Most presentation text books talk about the importance of having a single purpose for your presentation. While I understand the logic, the fact is presentations, like life, are messy. Rarely as a presenter are we trying to satisfy just one need. There are several important priorities we need to consider and for that reason, I encourage you to consider the five purposes of your speech.
The Five Purposes
1 – General Purpose
This is just a word that generally describes what your presentation is meant to accomplish. Is the purpose to inform? To educate? To persuade? To inspire? What, in a word, is the overall purpose of the presentation?
2 – Specific Purpose
The specific purpose describes what the presentation will be about. This is the “one purpose” that other speech books talk about. Think of the specific purpose as the description that will appear in the conference program or in an email describing the meeting where you’ll present. The specific purpose is how you will describe for the audience what to expect.
3 – The Meeting Planner’s Purpose
Assuming you were asked by someone to speak, consider what that person’s motives are for asking you to make a speech. The meeting planner could be a conference coordinator who is hoping to get as many attendees to the conference as possible. The meeting planner could be your boss who wants you to present to a group of executives because you’re the expert on the topic. It could be a friend who wants you to share your experience about a non-profit organization that you benefited from.
The meeting planner’s purpose describes what the person who called the meeting is hoping to accomplish. If you’re not sure of the meeting planner’s intentions, ask him or her. A good place to start is to ask, “What were you hoping the audience will walk away with from this presentation?” Or ask “What do you want the audience to see, feel or do differently as a result of this meeting and/or my presentation?”
4 – The Audience’s Purpose
The audience’s purpose is the reason that members of this group are coming to see you. Now you might assume that it’s because they read the specific purpose in a program description and thought the subject matter seemed interesting or helpful. But not so fast! Don’t assume that you know or understand their purpose. Also don’t assume that the meeting planner had fully explained what the audience will want to get out of your presentation. Good meeting planners will have a real sense about what the attendees want to get out of a presentation. But there may be additional motives that the meeting planner doesn’t or can’t articulate. Don’t assume that the combination of your program description and the meeting planner knowledge will tell the whole picture. Instead, ask the audience.
How do you do that? Consider the following strategies.
Get a list of names and contact information for people who will be attending your presentation.

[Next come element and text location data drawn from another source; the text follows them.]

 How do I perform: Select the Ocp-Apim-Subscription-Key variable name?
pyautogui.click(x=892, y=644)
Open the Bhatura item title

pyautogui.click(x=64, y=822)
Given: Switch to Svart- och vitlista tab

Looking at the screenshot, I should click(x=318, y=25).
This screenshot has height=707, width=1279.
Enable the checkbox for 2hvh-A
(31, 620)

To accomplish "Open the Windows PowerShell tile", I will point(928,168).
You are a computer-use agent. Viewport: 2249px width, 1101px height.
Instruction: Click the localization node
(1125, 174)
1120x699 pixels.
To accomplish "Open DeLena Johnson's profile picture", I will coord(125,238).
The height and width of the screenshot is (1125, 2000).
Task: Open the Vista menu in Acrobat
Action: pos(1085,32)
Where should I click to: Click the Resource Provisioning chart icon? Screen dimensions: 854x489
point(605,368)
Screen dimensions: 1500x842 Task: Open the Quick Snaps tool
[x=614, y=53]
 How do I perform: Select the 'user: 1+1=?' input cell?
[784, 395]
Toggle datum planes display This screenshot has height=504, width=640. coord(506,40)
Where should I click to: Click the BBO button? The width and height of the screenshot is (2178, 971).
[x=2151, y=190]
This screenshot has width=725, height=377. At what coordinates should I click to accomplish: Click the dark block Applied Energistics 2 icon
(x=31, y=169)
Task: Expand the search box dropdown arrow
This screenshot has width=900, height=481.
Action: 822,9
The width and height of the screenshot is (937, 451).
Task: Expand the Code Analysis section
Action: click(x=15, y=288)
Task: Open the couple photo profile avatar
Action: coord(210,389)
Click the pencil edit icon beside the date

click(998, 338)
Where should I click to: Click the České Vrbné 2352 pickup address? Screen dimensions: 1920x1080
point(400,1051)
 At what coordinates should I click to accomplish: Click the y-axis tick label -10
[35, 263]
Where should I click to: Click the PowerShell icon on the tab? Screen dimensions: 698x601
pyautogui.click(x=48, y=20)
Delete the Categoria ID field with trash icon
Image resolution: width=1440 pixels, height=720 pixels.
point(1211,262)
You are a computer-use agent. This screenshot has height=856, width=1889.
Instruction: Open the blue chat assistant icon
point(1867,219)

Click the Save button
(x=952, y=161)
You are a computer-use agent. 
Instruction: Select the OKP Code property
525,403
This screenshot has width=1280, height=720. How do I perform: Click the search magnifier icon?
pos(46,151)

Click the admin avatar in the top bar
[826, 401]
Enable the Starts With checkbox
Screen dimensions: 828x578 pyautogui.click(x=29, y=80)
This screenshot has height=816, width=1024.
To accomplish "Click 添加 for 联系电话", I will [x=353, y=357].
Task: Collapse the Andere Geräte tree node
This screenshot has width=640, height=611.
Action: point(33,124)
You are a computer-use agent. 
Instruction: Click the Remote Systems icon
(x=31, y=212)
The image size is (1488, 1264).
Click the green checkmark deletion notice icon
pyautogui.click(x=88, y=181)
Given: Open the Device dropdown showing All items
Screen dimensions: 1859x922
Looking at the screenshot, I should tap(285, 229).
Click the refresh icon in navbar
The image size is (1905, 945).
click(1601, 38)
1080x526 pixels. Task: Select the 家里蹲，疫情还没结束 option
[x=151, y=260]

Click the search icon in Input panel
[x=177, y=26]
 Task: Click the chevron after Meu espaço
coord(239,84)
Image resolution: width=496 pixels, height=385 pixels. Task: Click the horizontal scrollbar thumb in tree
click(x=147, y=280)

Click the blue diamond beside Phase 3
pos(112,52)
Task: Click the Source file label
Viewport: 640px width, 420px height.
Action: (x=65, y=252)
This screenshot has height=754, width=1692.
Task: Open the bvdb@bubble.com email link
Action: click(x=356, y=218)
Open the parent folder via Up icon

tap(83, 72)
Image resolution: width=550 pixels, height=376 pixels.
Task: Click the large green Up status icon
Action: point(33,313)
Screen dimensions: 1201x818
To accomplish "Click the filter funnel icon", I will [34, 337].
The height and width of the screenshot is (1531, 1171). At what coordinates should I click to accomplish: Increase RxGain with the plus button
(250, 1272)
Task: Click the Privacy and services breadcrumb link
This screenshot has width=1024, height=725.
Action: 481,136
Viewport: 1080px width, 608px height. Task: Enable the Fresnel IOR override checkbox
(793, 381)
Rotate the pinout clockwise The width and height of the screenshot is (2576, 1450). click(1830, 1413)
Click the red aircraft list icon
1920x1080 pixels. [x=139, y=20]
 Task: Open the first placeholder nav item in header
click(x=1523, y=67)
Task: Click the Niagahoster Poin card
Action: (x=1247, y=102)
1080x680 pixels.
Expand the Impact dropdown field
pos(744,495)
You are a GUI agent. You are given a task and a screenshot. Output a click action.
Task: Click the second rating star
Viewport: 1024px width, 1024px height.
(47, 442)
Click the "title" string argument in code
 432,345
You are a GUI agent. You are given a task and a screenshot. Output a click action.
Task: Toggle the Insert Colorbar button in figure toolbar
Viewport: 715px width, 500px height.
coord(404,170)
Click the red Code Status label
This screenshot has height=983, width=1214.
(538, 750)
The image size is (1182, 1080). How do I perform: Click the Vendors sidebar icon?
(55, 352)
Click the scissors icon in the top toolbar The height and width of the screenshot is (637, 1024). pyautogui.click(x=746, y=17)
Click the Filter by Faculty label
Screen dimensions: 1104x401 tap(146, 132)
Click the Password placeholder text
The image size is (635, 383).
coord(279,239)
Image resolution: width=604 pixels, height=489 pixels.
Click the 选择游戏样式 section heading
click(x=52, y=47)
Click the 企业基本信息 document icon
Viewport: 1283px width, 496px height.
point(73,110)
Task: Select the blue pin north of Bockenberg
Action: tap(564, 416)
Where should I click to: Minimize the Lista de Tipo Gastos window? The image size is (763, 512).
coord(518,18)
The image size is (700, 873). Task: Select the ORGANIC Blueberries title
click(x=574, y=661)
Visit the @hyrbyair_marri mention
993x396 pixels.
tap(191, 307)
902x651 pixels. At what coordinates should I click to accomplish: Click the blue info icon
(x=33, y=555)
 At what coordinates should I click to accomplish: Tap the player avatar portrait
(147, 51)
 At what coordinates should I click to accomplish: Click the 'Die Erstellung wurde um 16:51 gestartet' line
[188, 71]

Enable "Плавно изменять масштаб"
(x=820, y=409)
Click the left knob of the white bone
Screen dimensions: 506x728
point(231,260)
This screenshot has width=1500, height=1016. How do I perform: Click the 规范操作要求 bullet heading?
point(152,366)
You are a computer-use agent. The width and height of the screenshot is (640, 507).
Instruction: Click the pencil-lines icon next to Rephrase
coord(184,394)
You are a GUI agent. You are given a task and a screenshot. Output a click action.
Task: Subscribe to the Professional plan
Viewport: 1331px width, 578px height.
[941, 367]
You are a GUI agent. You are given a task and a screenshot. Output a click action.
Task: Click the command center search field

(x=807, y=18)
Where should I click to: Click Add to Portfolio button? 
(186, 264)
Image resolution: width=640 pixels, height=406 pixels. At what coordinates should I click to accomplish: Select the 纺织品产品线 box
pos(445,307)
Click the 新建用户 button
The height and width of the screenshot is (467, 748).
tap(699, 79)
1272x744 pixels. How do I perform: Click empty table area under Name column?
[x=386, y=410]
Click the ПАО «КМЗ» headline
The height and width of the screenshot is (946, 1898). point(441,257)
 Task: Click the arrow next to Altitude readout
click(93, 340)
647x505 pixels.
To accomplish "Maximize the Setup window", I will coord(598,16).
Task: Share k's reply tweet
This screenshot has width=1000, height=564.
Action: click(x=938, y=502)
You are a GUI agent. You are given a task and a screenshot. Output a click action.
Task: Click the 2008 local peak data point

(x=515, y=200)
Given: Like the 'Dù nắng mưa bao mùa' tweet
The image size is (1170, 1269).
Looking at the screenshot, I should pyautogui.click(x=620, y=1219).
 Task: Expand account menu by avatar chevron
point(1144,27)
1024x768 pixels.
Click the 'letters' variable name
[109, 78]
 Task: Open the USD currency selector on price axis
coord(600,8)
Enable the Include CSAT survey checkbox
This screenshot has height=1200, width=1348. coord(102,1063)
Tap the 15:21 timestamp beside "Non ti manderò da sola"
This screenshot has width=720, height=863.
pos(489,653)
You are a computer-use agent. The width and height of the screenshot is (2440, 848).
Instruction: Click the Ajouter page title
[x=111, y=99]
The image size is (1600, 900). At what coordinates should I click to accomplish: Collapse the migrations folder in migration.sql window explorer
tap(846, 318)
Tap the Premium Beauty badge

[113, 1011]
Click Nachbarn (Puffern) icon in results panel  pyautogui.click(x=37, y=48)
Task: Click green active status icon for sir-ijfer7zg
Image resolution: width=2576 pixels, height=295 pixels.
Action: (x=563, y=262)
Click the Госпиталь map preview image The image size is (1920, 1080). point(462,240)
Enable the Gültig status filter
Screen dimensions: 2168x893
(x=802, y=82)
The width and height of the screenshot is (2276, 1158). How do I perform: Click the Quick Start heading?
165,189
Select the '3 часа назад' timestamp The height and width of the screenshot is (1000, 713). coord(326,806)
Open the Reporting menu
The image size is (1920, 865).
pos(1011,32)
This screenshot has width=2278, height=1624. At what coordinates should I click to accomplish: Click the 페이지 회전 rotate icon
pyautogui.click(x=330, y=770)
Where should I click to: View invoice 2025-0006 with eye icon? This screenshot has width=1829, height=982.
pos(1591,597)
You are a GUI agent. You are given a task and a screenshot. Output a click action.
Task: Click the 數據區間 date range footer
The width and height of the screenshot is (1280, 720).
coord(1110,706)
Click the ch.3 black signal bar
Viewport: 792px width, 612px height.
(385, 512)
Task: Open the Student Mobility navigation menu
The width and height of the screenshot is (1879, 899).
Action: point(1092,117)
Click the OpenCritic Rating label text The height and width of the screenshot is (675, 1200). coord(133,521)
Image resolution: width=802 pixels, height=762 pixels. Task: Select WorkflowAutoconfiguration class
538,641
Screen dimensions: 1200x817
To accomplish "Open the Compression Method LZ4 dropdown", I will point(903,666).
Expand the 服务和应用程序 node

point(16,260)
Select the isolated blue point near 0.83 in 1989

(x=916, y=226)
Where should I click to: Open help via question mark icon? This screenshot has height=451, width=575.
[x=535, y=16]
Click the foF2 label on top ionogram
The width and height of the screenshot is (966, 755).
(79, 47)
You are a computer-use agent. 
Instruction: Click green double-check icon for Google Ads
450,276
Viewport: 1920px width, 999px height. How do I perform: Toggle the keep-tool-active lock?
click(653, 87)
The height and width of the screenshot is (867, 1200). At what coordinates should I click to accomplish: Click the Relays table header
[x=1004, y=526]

If it’s a company meeting, look at the names of those invited on the meeting invitation. If it’s for an organization, ask the meeting planner for names and contact information for people he or she believes will be at the event. Ten is a good number to ask for. Chances are, there will be some people who are out of the office, or too busy to speak, so having ten names gives you plenty of opportunity to reach several people in the organization.
Interview as many people from the list as you can. Find out what these people believe the audience has an interest in. Are the participants willing participants who want to learn particular information from you? Or are they being required to be there? Also ask the individuals you interview what they personally want to know about the subject. Be sure you understand how what you have to talk about will be used within the audience members’ worlds.
Use websites and social media tools to connect with your audience. Work with the group to see if they’re willing to use their Twitter account, Facebook page, LinkedIn group, email list, website or other electronic sources to engage their members and to get feedback on their views of your topic. While collecting information electronically is helpful, it should not serve as a substitute for having live conversations. We present rather than just deliver information in written form because there is much that to be learned from listening and interacting with a presenter. The same is true when learning from our audiences before we present.
Greet meeting attendees as they come in the door. Smile. Introduce yourself. Let them know that you are the person presenting the material. If you have time, ask more of your questions to see how they feel about your topic.
All these efforts to meet the audience needs will pay off as you develop content. It will also pay off with regards to having people “on your side” when you start to speak. The audience members that you’ve greeted or spoken to will feel more connected to you as a person and more likely to be supportive and engaged during the presentation.
5 – Your Purpose
You agreed to do a presentation at a meeting or event. Why? Why did you say yes? Was it because your boss made you? Did you volunteer? How do you personally want benefit as a result of giving the presentation? Are you hoping for respect and recognition? Is the presentation a pathway to additional responsibilities and promotion?
Whether you volunteered, were asked or forced to give the presentation, the presentation will come to represent who you are. If you present, you’re going to make an impression. How important is it to you to make a good impression? What do you want that impression to be?
As you consider the five purposes, remember, they don’t have to be in conflict with one another. Ideally, you want to factor in each of the five factors in a way that they reinforce each other. If your boss asked you to present because of your subject matter expertise, then the boss could be wanting to get the funding for a new project, you could want executive management to know about your technical capabilities, the audience could want to know the bottom line of the impact of the change, and all of those purposes can support one another. When they don’t, then you have to make some tough decisions. If the meeting planner’s goal is for you to deliver a message that is contrary to what you stand for, will you be willing to say no? Presentations, like life, can be messy. Think through your five purposes to help make your next presentation a little cleaner!